Data for the task>

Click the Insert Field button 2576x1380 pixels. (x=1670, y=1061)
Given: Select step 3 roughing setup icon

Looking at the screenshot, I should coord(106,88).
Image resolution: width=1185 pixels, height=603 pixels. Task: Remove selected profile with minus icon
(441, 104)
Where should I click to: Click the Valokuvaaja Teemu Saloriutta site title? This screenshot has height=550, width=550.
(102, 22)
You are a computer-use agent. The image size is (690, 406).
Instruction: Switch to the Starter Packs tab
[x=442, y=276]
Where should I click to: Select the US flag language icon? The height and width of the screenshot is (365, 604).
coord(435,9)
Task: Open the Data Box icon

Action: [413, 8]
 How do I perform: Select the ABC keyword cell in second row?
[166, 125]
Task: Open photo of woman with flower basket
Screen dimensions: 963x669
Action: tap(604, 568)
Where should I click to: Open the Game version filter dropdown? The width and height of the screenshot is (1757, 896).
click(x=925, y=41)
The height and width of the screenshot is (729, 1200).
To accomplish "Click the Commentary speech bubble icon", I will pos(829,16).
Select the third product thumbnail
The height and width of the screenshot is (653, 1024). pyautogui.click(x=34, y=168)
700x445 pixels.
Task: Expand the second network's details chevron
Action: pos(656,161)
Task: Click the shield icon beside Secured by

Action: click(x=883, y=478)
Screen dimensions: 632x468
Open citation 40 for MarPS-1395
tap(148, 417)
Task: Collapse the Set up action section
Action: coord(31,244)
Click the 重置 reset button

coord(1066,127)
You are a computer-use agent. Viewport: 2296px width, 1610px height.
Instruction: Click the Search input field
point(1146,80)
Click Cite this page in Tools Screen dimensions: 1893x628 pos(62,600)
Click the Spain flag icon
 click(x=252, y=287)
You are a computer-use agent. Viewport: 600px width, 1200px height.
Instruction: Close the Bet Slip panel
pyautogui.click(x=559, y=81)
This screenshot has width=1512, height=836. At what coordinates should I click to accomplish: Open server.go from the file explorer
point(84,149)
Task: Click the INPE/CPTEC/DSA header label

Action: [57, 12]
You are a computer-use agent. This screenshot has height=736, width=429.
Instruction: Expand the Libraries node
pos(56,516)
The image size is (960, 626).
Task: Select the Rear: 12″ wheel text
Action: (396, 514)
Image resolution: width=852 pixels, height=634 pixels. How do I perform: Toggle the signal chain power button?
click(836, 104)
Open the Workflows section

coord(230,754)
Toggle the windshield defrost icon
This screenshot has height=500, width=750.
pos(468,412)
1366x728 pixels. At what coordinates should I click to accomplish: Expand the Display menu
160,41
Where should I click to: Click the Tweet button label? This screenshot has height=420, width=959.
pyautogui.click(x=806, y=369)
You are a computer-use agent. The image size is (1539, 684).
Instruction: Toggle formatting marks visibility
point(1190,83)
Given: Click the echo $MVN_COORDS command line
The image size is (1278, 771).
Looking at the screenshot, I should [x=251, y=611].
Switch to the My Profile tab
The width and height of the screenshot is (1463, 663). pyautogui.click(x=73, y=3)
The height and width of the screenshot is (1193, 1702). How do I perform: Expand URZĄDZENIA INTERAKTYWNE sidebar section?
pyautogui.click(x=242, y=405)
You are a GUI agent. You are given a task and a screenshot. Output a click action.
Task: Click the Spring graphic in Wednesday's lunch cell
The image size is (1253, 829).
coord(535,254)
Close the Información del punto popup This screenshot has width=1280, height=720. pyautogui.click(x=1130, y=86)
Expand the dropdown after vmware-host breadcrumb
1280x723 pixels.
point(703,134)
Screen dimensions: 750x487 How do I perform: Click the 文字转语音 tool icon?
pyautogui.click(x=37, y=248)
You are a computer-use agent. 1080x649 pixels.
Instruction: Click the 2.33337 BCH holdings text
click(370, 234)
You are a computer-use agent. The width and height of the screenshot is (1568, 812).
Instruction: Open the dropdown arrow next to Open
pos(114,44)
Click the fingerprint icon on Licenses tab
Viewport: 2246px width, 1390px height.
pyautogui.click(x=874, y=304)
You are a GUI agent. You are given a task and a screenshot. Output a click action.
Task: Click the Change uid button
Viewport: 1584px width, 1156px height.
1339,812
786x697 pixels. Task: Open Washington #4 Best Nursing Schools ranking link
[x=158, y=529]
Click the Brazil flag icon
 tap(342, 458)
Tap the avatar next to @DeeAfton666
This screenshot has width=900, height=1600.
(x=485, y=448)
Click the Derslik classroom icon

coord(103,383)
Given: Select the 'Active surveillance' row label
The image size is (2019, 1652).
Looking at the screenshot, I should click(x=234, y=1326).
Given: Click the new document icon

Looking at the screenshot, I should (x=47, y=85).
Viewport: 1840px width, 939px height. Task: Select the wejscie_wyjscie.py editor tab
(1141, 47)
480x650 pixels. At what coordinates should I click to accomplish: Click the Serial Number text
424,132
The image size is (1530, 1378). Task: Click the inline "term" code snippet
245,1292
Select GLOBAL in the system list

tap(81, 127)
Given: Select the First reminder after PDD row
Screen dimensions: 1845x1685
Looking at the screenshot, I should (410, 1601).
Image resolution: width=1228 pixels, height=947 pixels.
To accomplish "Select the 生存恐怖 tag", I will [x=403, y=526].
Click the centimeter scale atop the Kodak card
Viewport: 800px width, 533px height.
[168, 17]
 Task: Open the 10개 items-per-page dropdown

Exercise prompt>
Send back every entry precisely as given.

Result of the exercise>
Click the Insert Field button 2576x1380 pixels. (x=1670, y=1061)
Given: Select step 3 roughing setup icon

Looking at the screenshot, I should coord(106,88).
Image resolution: width=1185 pixels, height=603 pixels. Task: Remove selected profile with minus icon
(441, 104)
Where should I click to: Click the Valokuvaaja Teemu Saloriutta site title? This screenshot has height=550, width=550.
(102, 22)
You are a computer-use agent. The image size is (690, 406).
Instruction: Switch to the Starter Packs tab
[x=442, y=276]
Where should I click to: Select the US flag language icon? The height and width of the screenshot is (365, 604).
coord(435,9)
Task: Open the Data Box icon

Action: [413, 8]
 How do I perform: Select the ABC keyword cell in second row?
[166, 125]
Task: Open photo of woman with flower basket
Screen dimensions: 963x669
Action: tap(604, 568)
Where should I click to: Open the Game version filter dropdown? The width and height of the screenshot is (1757, 896).
click(x=925, y=41)
The height and width of the screenshot is (729, 1200).
To accomplish "Click the Commentary speech bubble icon", I will pos(829,16).
Select the third product thumbnail
The height and width of the screenshot is (653, 1024). pyautogui.click(x=34, y=168)
700x445 pixels.
Task: Expand the second network's details chevron
Action: pos(656,161)
Task: Click the shield icon beside Secured by

Action: click(x=883, y=478)
Screen dimensions: 632x468
Open citation 40 for MarPS-1395
tap(148, 417)
Task: Collapse the Set up action section
Action: coord(31,244)
Click the 重置 reset button

coord(1066,127)
You are a computer-use agent. Viewport: 2296px width, 1610px height.
Instruction: Click the Search input field
point(1146,80)
Click Cite this page in Tools Screen dimensions: 1893x628 pos(62,600)
Click the Spain flag icon
 click(x=252, y=287)
You are a computer-use agent. Viewport: 600px width, 1200px height.
Instruction: Close the Bet Slip panel
pyautogui.click(x=559, y=81)
This screenshot has width=1512, height=836. At what coordinates should I click to accomplish: Open server.go from the file explorer
point(84,149)
Task: Click the INPE/CPTEC/DSA header label

Action: [57, 12]
You are a computer-use agent. This screenshot has height=736, width=429.
Instruction: Expand the Libraries node
pos(56,516)
The image size is (960, 626).
Task: Select the Rear: 12″ wheel text
Action: (396, 514)
Image resolution: width=852 pixels, height=634 pixels. How do I perform: Toggle the signal chain power button?
click(836, 104)
Open the Workflows section

coord(230,754)
Toggle the windshield defrost icon
This screenshot has height=500, width=750.
pos(468,412)
1366x728 pixels. At what coordinates should I click to accomplish: Expand the Display menu
160,41
Where should I click to: Click the Tweet button label? This screenshot has height=420, width=959.
pyautogui.click(x=806, y=369)
You are a computer-use agent. The image size is (1539, 684).
Instruction: Toggle formatting marks visibility
point(1190,83)
Given: Click the echo $MVN_COORDS command line
The image size is (1278, 771).
Looking at the screenshot, I should [x=251, y=611].
Switch to the My Profile tab
The width and height of the screenshot is (1463, 663). pyautogui.click(x=73, y=3)
The height and width of the screenshot is (1193, 1702). How do I perform: Expand URZĄDZENIA INTERAKTYWNE sidebar section?
pyautogui.click(x=242, y=405)
You are a GUI agent. You are given a task and a screenshot. Output a click action.
Task: Click the Spring graphic in Wednesday's lunch cell
The image size is (1253, 829).
coord(535,254)
Close the Información del punto popup This screenshot has width=1280, height=720. pyautogui.click(x=1130, y=86)
Expand the dropdown after vmware-host breadcrumb
1280x723 pixels.
point(703,134)
Screen dimensions: 750x487 How do I perform: Click the 文字转语音 tool icon?
pyautogui.click(x=37, y=248)
You are a computer-use agent. 1080x649 pixels.
Instruction: Click the 2.33337 BCH holdings text
click(370, 234)
You are a computer-use agent. The width and height of the screenshot is (1568, 812).
Instruction: Open the dropdown arrow next to Open
pos(114,44)
Click the fingerprint icon on Licenses tab
Viewport: 2246px width, 1390px height.
pyautogui.click(x=874, y=304)
You are a GUI agent. You are given a task and a screenshot. Output a click action.
Task: Click the Change uid button
Viewport: 1584px width, 1156px height.
1339,812
786x697 pixels. Task: Open Washington #4 Best Nursing Schools ranking link
[x=158, y=529]
Click the Brazil flag icon
 tap(342, 458)
Tap the avatar next to @DeeAfton666
This screenshot has width=900, height=1600.
(x=485, y=448)
Click the Derslik classroom icon

coord(103,383)
Given: Select the 'Active surveillance' row label
The image size is (2019, 1652).
Looking at the screenshot, I should click(x=234, y=1326).
Given: Click the new document icon

Looking at the screenshot, I should (x=47, y=85).
Viewport: 1840px width, 939px height. Task: Select the wejscie_wyjscie.py editor tab
(1141, 47)
480x650 pixels. At what coordinates should I click to accomplish: Click the Serial Number text
424,132
The image size is (1530, 1378). Task: Click the inline "term" code snippet
245,1292
Select GLOBAL in the system list

tap(81, 127)
Given: Select the First reminder after PDD row
Screen dimensions: 1845x1685
Looking at the screenshot, I should (410, 1601).
Image resolution: width=1228 pixels, height=947 pixels.
To accomplish "Select the 生存恐怖 tag", I will [x=403, y=526].
Click the centimeter scale atop the Kodak card
Viewport: 800px width, 533px height.
[168, 17]
 Task: Open the 10개 items-per-page dropdown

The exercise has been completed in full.